We couldn’t remember any changes of that sort, so we had a little look back and couldn’t find anything. Not in the text of the Electoral and Referendum Amendment Act 1998 or the accompanying summary on the Australian Electoral Commission website. Nor was it mentioned in the ABC’s history of preferential voting. In 2013, there were articles on the subject by Antony Green and Charles Richardson, which came in response to a push from senior Liberals for a shift to optional preferential voting (note: “shift”, not “return”). Christian Kerr’s initial report on that push in The Australian mentioned the optional preferential voting introduced by Labor governments at state level (in New South Wales and Queensland), but nothing at federal level. A research paper on electoral systems from 2007 published by the Australian parliamentary library mentions optional preferences in those state jurisdictions, but again, elides the federal changes Hanson claims the Howard government implemented.
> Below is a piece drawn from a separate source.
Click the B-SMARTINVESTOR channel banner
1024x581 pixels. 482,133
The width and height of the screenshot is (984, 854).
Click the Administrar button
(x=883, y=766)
We asked our resident psephologist, William Bowe, and he said:

“I really haven’t the faintest idea what she’s referring to. The history of optional preferential voting in Australia is as follows: NSW introduces it in 1981; Queensland introduces it in 1991; the Northern Territory introduces it last year; Queensland abolishes it last year. You might also say that New South Wales introduced it in the upper house in 1999, and it was introduced in the Senate last year. But that the Howard government colluded to abolish it in 1998? No, and a very odd thing for her to think, given she was elected in 1996 and then voted out in 1998, both times in the lower house under compulsory preferential voting.”

Perhaps Pauline could please explain?